Aaron Goff: The Smiths’ The Queen Is Dead; I found it at a thrift store. I originally had no intent in playing it, I just thought it would be cool to have a large, tangible form of an album I’d always loved.

Liza Pittard: My dad and I would talk about music while he would rummage through his old record collection and recount his memories of each. Once I bought a record player, he would give five records to me at a time to listen to. Two of the first ones he gave me were Hendrix’s Axis: Bold as Love and Talking Heads’ Little Creatures. Almost every time I go home, he continues to share his collection with me. He still won’t part with his Beatles records, but we’ll get there one day.

Matthew Simon: All the children’s “play and read” records, which I had a ton of—and Christmas with the Chipmunks. I remember so clearly wanting one album when I was 8 years old, and I stubbornly wouldn’t take any treats, books, clothes, anything, until I got that record. My grandparents came to visit and they had a gift in a brown paper bag for me and I wasn’t going to accept it; when they slid out a copy of Thriller, I was the happiest kid alive.

What’s in your collection?

AG: I have around 500 records, give or take. I’m constantly buying new stuff and giving away stuff that I don’t listen to anymore. I want to keep a collection that I will regularly listen to rather than one filed with rarities. A few highlights are an original mono pressing of Dylan’s Blonde on Blonde (thanks to SPCA Rummage), an ’80s German copy of Bowie’s Hunky Dory and an original pressing of Fugazi’s End Hits. I am usually particular about having entire discographies; I have complete collections from The Smiths, Joy Division, Slowdive, Sunny Day Real Estate, Tortoise, The Appleseed Cast and Sigur Rós, among others. I’m slowly eating away at Brian Eno’s discography.

LP: I own about 90 records, ranging from classic rock to electronic music of the 2000s to funk and soul. As I’ve been collecting, I’ve expanded the types of music that I listen to and I think that’s reflected in what I own. I also like to have a balance of older and newer records, so I can be exposed to the music of the past and also support musicians making music now.

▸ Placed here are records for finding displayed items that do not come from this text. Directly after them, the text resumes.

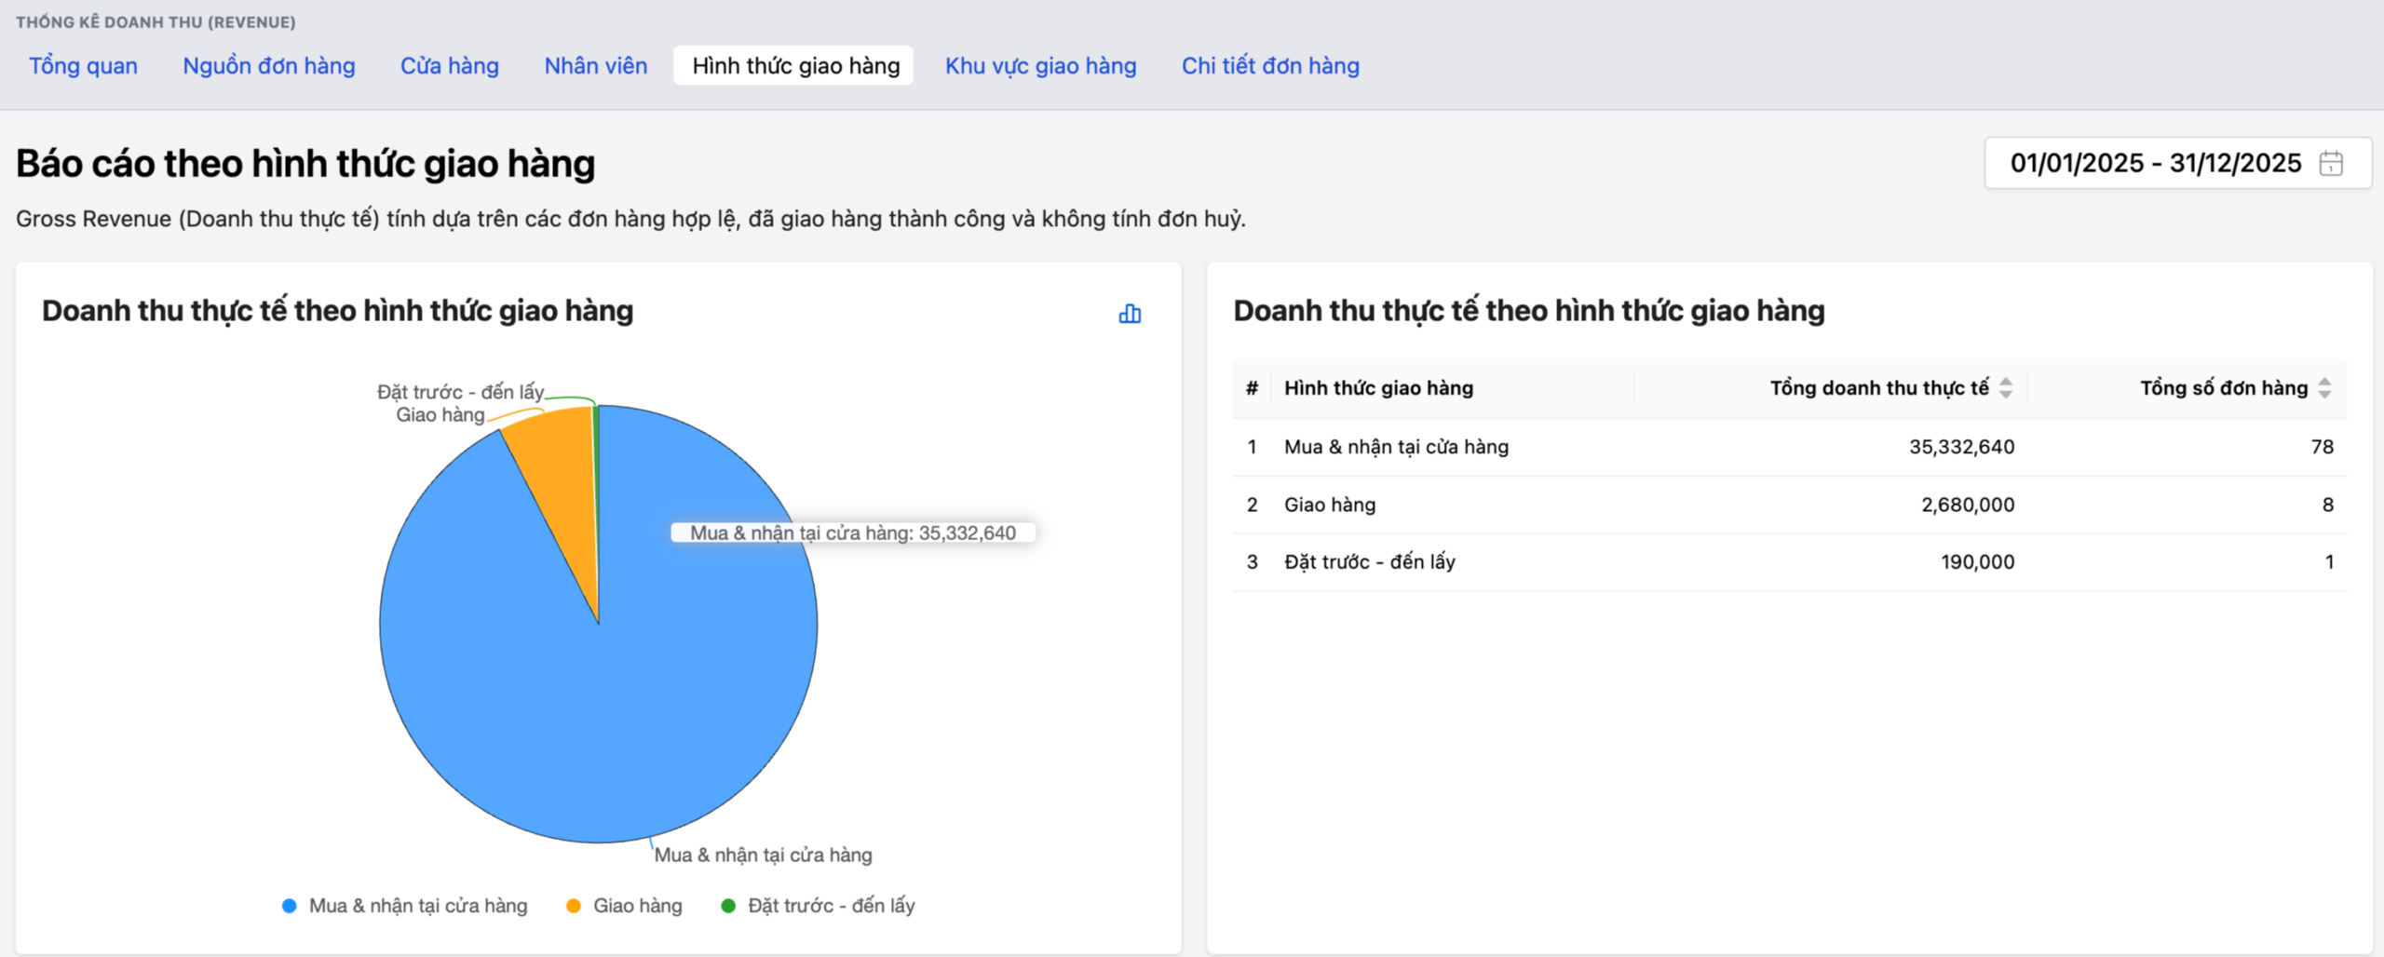Open the Tổng quan tab
Screen dimensions: 2384x957
(x=83, y=66)
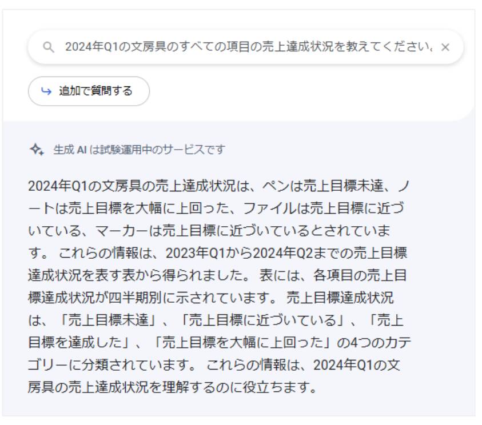Click the 2023年Q1から2024年Q2 text
482x425 pixels.
point(239,253)
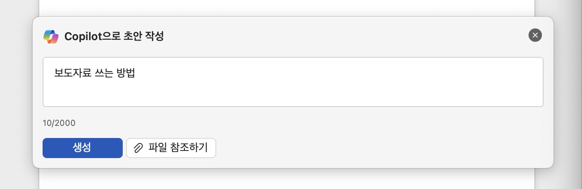Click the word Copilot in dialog title
Viewport: 582px width, 189px height.
[x=83, y=36]
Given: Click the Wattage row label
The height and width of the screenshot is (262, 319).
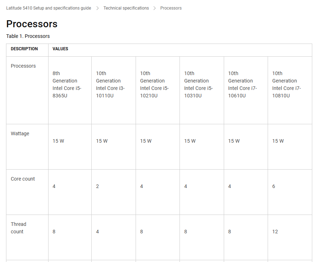Looking at the screenshot, I should 20,133.
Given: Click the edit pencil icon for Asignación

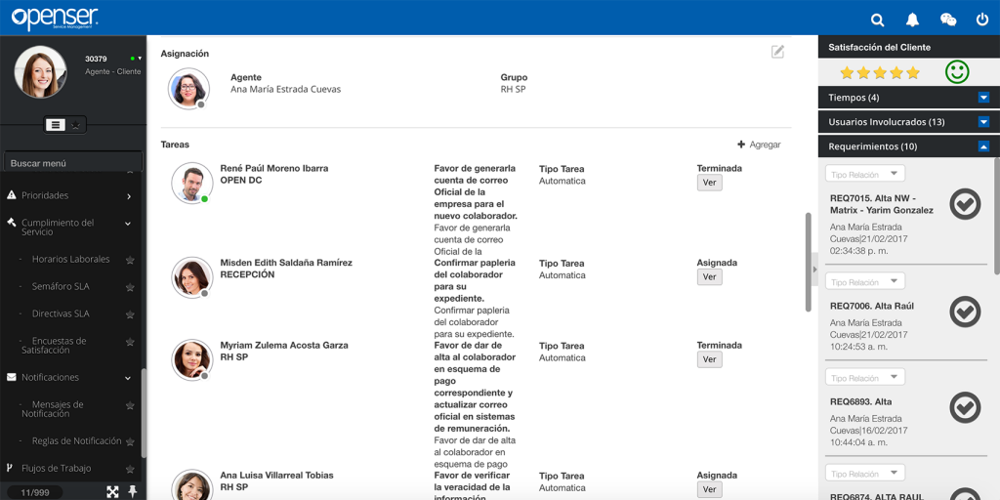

MS: I have about 600 records, and they tell my story. I’ve got copies from when I was young, like Weird Al Yankovic and John Denver and The Muppets’ A Christmas Together; my dad’s copy of the first pressing of The Velvet Underground & Nico; a bunch of Stereolab, Talking Heads, John Zorn, Devo; every Phish album ever pressed; jazz, hip-hop, international compilations. It’s all over the place.

What’s your favorite record?

AG: Emergency & I by The Dismemberment Plan is one of my favorite records released within my lifetime [in 1999]. It’s technical and groovy with big hooks and relatable lyrics. They traverse so many different styles on this album while remaining accessible. It still holds up.

LP: It’s hard to pick a favorite because it changes based on how I’m feeling and what I’m into during a given time period. I listen often to Lali Puna’s Scary World Theory, a melodic and haunting electronic record. It was one of the first records that I bought when I started collecting. I am constantly listening to Johnny “Guitar” Watson’s A Real Mother for Ya, which I found at Melody Supreme a month or two ago; I heard him on WTJU’s jazz and blues marathon and have been hooked since. I found the record right after the marathon ended, so it felt like fate.

MS: The collection as a whole is my favorite. I love adding to it to make sure I have a record or song for every possible occasion or mood. That said, I love owning the original copy of Stereolab’s Transient Random-Noise Bursts with Announcements. The sound of that album on vinyl is the epitome of all the reasons to own a record player: the music and phasing is so good, the album art is cool. Records can certainly be art. I have a copy of Animal Collective’s Hollinndagain, of which only 300 copies were initially made; each and every copy features a cover spray-painted and decorated by hand by the band themselves. They even drew on the center label with a marker. I love just looking at that one.